PROBLEM TO WORK ON: Without omission or alteration, write out all of the data.

DATA LISTING:
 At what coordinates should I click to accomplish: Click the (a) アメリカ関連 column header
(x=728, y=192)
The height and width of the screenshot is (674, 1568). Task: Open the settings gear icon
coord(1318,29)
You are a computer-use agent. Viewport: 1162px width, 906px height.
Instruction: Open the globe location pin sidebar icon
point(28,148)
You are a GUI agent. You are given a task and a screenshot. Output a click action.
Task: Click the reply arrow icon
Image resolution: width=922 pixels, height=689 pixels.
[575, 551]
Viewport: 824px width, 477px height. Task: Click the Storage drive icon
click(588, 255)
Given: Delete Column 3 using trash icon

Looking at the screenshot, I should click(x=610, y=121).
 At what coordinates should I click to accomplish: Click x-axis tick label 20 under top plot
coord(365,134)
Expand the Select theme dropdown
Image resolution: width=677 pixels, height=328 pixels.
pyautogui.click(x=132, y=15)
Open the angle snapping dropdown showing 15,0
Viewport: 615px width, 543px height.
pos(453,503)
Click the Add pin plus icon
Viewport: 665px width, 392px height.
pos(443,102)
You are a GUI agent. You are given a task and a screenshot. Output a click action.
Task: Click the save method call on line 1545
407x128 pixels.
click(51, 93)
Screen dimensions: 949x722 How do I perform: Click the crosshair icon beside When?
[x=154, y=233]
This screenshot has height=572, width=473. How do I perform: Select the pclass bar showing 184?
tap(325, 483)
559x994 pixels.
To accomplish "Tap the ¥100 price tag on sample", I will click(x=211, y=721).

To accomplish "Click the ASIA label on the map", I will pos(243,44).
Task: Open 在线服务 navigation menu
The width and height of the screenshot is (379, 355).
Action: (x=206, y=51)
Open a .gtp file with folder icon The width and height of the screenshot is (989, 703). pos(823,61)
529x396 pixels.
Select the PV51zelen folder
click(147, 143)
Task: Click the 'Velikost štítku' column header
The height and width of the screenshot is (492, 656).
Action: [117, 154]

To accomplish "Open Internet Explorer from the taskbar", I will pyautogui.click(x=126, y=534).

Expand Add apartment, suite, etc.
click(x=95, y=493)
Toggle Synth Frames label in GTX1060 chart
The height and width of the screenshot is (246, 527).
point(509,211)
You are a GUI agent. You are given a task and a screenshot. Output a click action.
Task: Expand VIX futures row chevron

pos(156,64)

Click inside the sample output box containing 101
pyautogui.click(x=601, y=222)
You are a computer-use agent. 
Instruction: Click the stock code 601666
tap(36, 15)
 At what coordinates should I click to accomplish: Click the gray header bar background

RESPONSE TO THE TASK:
 At what coordinates should I click to accomplish: Click the (a) アメリカ関連 column header
(x=728, y=192)
The height and width of the screenshot is (674, 1568). Task: Open the settings gear icon
coord(1318,29)
You are a computer-use agent. Viewport: 1162px width, 906px height.
Instruction: Open the globe location pin sidebar icon
point(28,148)
You are a GUI agent. You are given a task and a screenshot. Output a click action.
Task: Click the reply arrow icon
Image resolution: width=922 pixels, height=689 pixels.
[575, 551]
Viewport: 824px width, 477px height. Task: Click the Storage drive icon
click(588, 255)
Given: Delete Column 3 using trash icon

Looking at the screenshot, I should click(x=610, y=121).
 At what coordinates should I click to accomplish: Click x-axis tick label 20 under top plot
coord(365,134)
Expand the Select theme dropdown
Image resolution: width=677 pixels, height=328 pixels.
pyautogui.click(x=132, y=15)
Open the angle snapping dropdown showing 15,0
Viewport: 615px width, 543px height.
pos(453,503)
Click the Add pin plus icon
Viewport: 665px width, 392px height.
pos(443,102)
You are a GUI agent. You are given a task and a screenshot. Output a click action.
Task: Click the save method call on line 1545
407x128 pixels.
click(51, 93)
Screen dimensions: 949x722 How do I perform: Click the crosshair icon beside When?
[x=154, y=233]
This screenshot has height=572, width=473. How do I perform: Select the pclass bar showing 184?
tap(325, 483)
559x994 pixels.
To accomplish "Tap the ¥100 price tag on sample", I will click(x=211, y=721).

To accomplish "Click the ASIA label on the map", I will pos(243,44).
Task: Open 在线服务 navigation menu
The width and height of the screenshot is (379, 355).
Action: (x=206, y=51)
Open a .gtp file with folder icon The width and height of the screenshot is (989, 703). pos(823,61)
529x396 pixels.
Select the PV51zelen folder
click(147, 143)
Task: Click the 'Velikost štítku' column header
The height and width of the screenshot is (492, 656).
Action: [117, 154]

To accomplish "Open Internet Explorer from the taskbar", I will pyautogui.click(x=126, y=534).

Expand Add apartment, suite, etc.
click(x=95, y=493)
Toggle Synth Frames label in GTX1060 chart
The height and width of the screenshot is (246, 527).
point(509,211)
You are a GUI agent. You are given a task and a screenshot. Output a click action.
Task: Expand VIX futures row chevron

pos(156,64)

Click inside the sample output box containing 101
pyautogui.click(x=601, y=222)
You are a computer-use agent. 
Instruction: Click the stock code 601666
tap(36, 15)
 At what coordinates should I click to accomplish: Click the gray header bar background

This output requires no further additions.